Bundan 15 yıl kadar önceydi. İstanbul Atatürk Havalimanı (AHL) Güvenlik Komisyonu üyesiydim. Üyelerin, DHMİ’nin verdiği tüm havalimanlarına giriş kartı olmasına rağmen, AHL Mülki İdare Amirliği’nin verdiği özel giriş kartına daha sahiptik. Bu ayrıcalıklı kartı kullanmak hiç aklıma gelmiyor ve normal yolcu gibi gerektiği zaman aranıp havalimanına giriyordum.

Bir gün, telefonumu ve anahtarlarımı bırakıp turnikeden geçtim, fakat cihaz sinyal verdi. Güvenlik görevlisi tekrar geçmemi söyledi, tekrar geçtim. Cihaz uyarıya devam etti. Görevli “Sizi arayacağım” deyince, bir anda ağzımdan “Siz beni arayamazsınız” sözcükleri döküldü. Genç güvenlikçi şaşkın bir şekilde ‘Neden’ diye sorunca, kartımı çıkarıp “Çünkü ben AHL Güvenlik Komisyonu Üyesiyim” dedim. Benim ne iş yaptığımı anlamamış olacak ki, şefini çağırdı ve durumu ona söyledi. Şefi karta baktı ve “Özür dileriz, buyurun efendim” diyerek bana yol verdi.

Bu ayrıcalık bizlere neden tanınmıştı bilemiyorum. Bunu neden anlattığıma gelince; geçen hafta medyada bir haber yer aldı. Beş yıl önce, Kars Havalimanı’ndan İstanbul’a yolculuk yapan A.R adındaki bir hakim, üstünün aranmasına itiraz edip, mahkemeye başvurarak, Ulaştırma ve Altyapı Bakanlığı, Sivil Havacılık Genel Müdürlüğü’den hakim, savcı ve avukatların da arama yapılmamasını istemeleri halinde uçağa kabul edilmeyecekleri kuralının hakimler bakımından iptalini istemiş. Mahkeme, bu talebin hakim tarafından yapıldığını ve taleple bağlılık ilkesi gereği sadece hakimler yönünden iptal edilmesine karar vermiş. Oy çokluğu ile verilen bu karara dairenin başkanı, uluslararası sözleşmelerde sivil hava meydanlarında can ve mal güvenliğinin sağlanmasını teminen taraf ülkelere iç hukuklarında düzenleme yapma yetki ve yükümlülüğü getirildiğini ancak, özel görev ve sıfatı haiz kişilerin taramadan muaf tutulacağına ilişkin bir hükme yer verilmediğini belirterek şerh düşmüş.

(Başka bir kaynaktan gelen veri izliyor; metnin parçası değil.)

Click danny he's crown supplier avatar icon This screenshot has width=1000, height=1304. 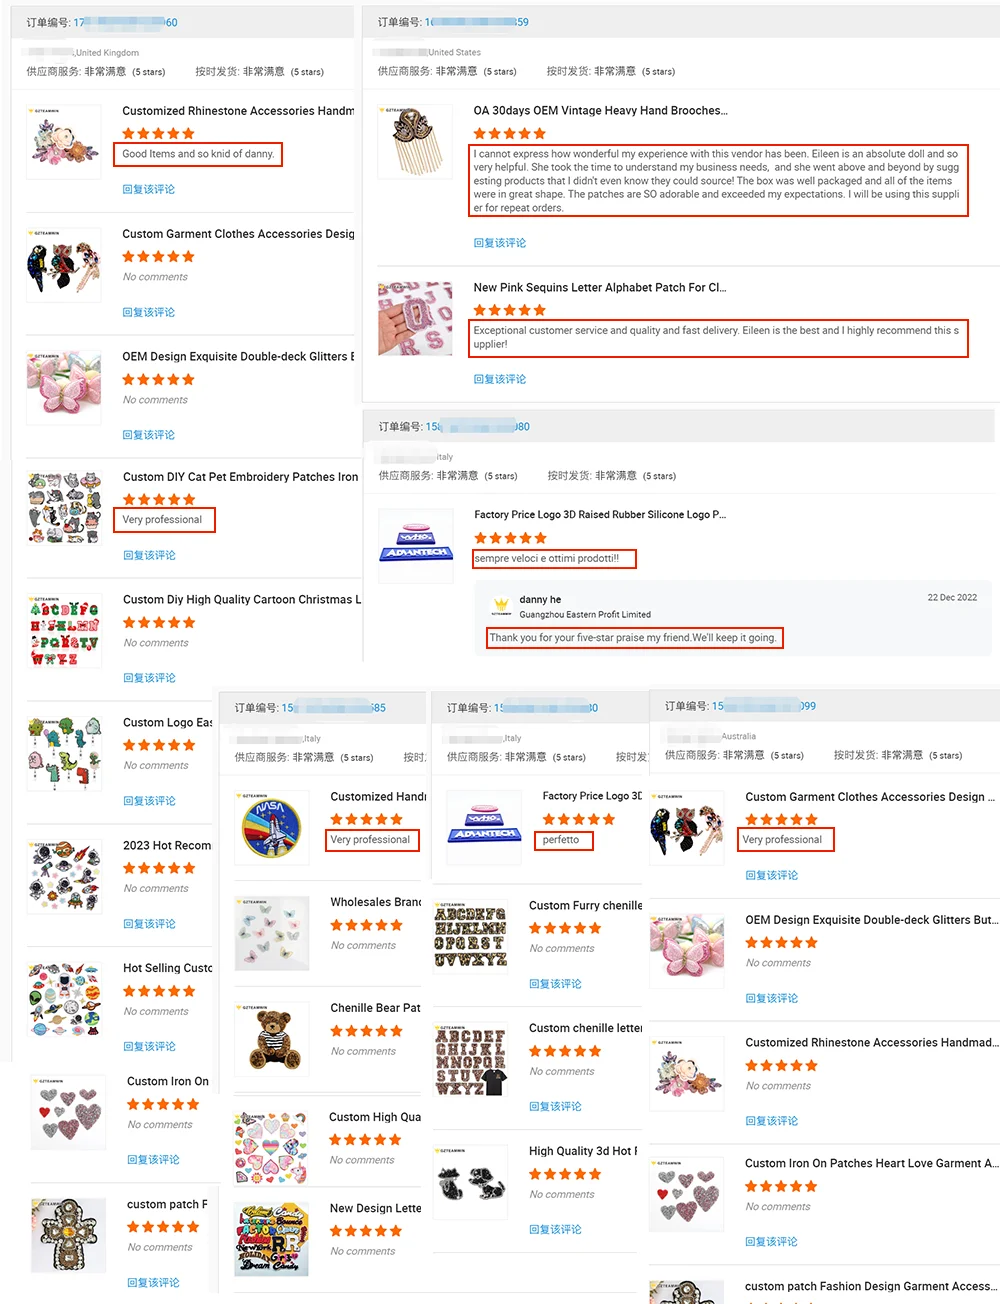[502, 607]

Konuyla ilgili soruya cevap veren Adalet Bakanı Yılmaz Bakan Tunç “Danıştay’ın verdiği bu karar kesin bir karar değil, bu karara itiraz mümkün. Davalı taraf olan Ulaştırma Bakanlığı itiraz ettiğinde ilgili dairenin kararına karşı dava dairelerine gidilecek ve karar değerlendirecek” der.

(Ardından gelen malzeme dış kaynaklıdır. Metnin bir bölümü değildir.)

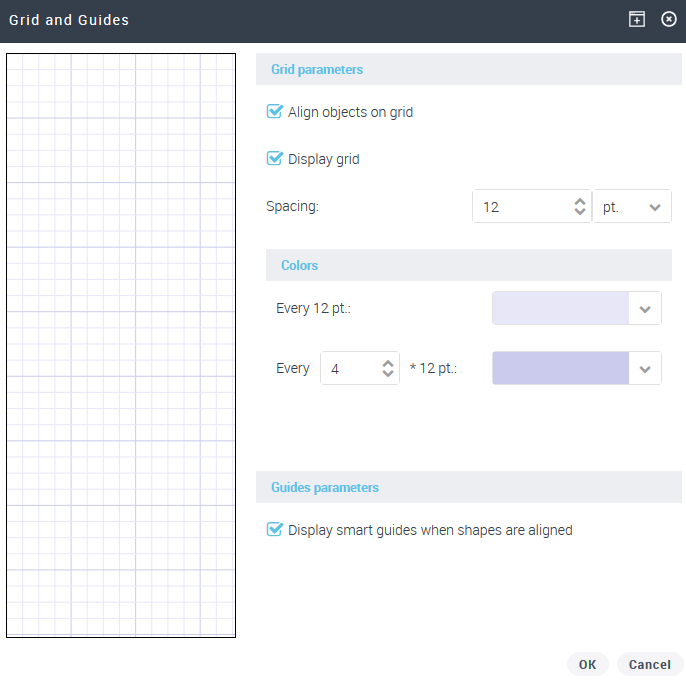Click the Guides parameters section header
This screenshot has width=686, height=684.
[x=325, y=487]

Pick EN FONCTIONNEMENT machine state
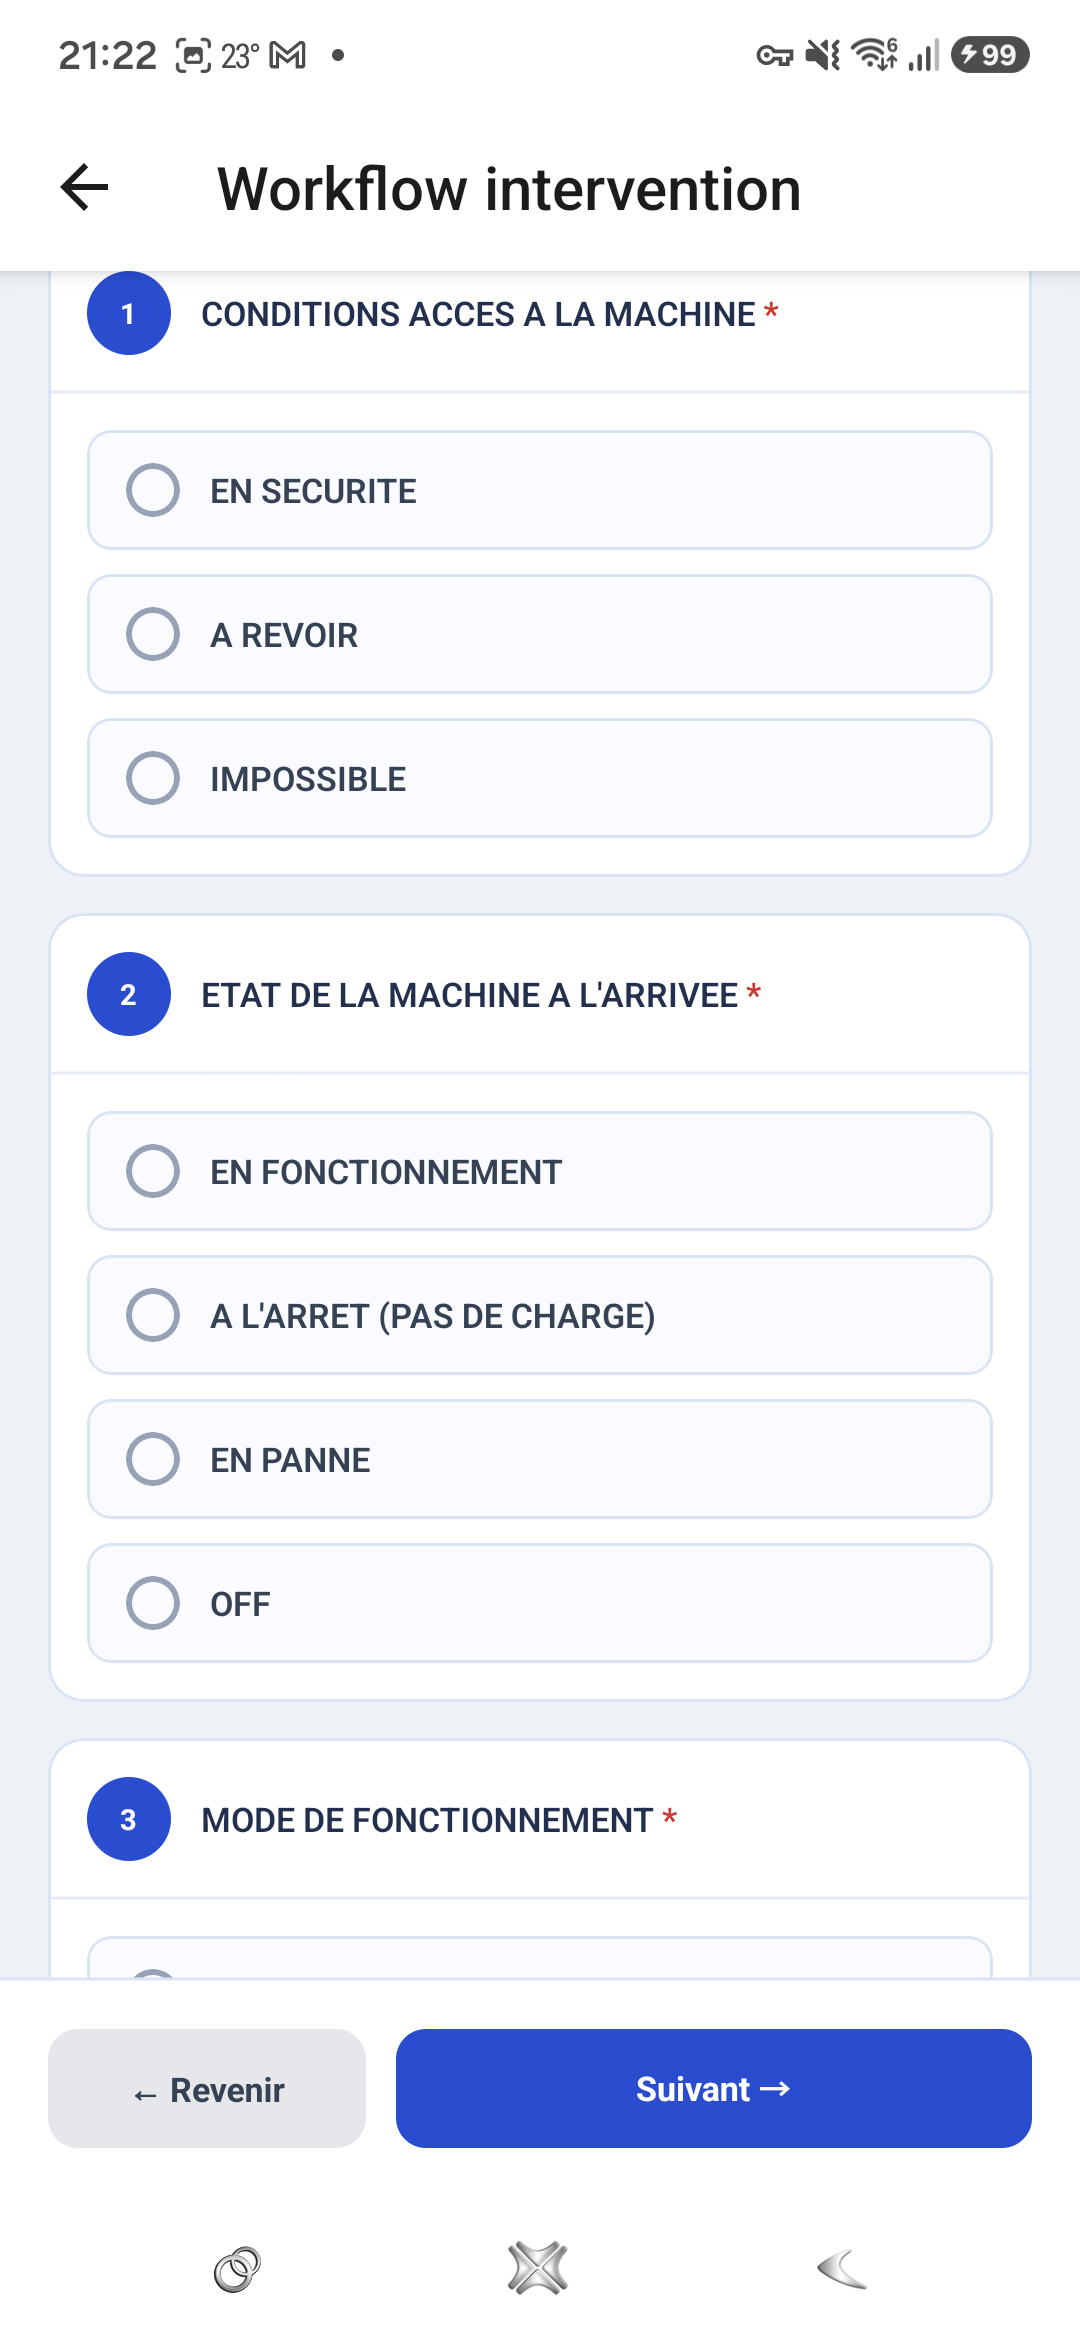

Amerika’da meydana gelen 11 Eylül uçak kaçırma olaylarından sonra dünyada ve Türkiye’de milyonlarca yolcu, tabirimi mazur görün donuna kadar aranıyor. Kural koyucu ICAO ve yerel otoritelerin aldığı kararlara IATA ve tüm havayolları itiraz etmeden harfiyen riayet ediyor.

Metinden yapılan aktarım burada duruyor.